▸ Records supplied
........
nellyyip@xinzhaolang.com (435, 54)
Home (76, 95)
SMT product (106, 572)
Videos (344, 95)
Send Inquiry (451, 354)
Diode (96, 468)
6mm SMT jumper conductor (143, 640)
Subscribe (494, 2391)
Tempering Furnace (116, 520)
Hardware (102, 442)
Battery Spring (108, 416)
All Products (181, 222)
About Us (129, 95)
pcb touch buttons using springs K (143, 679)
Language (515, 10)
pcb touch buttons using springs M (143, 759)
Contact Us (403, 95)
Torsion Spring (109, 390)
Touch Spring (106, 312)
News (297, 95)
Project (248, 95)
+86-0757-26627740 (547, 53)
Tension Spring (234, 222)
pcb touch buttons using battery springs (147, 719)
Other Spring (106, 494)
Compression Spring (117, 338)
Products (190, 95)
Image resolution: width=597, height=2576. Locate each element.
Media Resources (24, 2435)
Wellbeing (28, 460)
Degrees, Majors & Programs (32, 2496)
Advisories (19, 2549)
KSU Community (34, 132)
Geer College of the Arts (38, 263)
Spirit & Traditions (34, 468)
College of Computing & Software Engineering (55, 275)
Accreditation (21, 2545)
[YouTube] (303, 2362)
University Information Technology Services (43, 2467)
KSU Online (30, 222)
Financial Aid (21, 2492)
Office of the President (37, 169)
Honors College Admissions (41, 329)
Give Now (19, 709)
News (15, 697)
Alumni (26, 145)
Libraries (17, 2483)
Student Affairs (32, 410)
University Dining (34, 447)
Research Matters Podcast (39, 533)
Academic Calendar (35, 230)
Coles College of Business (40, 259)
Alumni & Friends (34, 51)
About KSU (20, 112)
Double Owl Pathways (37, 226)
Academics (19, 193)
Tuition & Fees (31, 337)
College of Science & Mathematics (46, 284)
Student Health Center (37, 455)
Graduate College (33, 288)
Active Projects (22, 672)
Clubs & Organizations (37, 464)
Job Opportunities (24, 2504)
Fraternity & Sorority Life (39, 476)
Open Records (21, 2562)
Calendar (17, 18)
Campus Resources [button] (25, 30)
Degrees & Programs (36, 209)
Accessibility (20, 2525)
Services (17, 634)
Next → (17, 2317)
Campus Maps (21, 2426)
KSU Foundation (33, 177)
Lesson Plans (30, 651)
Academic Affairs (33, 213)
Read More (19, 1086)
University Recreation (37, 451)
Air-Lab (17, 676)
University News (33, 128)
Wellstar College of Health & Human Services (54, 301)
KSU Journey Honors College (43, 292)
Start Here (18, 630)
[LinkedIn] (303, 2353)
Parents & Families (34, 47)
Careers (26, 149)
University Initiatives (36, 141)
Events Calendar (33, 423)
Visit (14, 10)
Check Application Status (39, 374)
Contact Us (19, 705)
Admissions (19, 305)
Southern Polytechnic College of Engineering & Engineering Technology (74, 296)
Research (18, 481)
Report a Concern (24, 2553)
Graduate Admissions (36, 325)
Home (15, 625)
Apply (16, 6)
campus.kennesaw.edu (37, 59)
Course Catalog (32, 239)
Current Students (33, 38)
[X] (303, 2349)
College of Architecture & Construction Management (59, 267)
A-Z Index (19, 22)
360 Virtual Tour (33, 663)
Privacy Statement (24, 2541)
........
▸ What to produce
Reproduce, exactly as they stand in the data above, the lines from the one that holds "Wellbeing (28, 460)" to the one that holds "[YouTube] (303, 2362)", inclusive.

▸ Written solution
Wellbeing (28, 460)
Degrees, Majors & Programs (32, 2496)
Advisories (19, 2549)
KSU Community (34, 132)
Geer College of the Arts (38, 263)
Spirit & Traditions (34, 468)
College of Computing & Software Engineering (55, 275)
Accreditation (21, 2545)
[YouTube] (303, 2362)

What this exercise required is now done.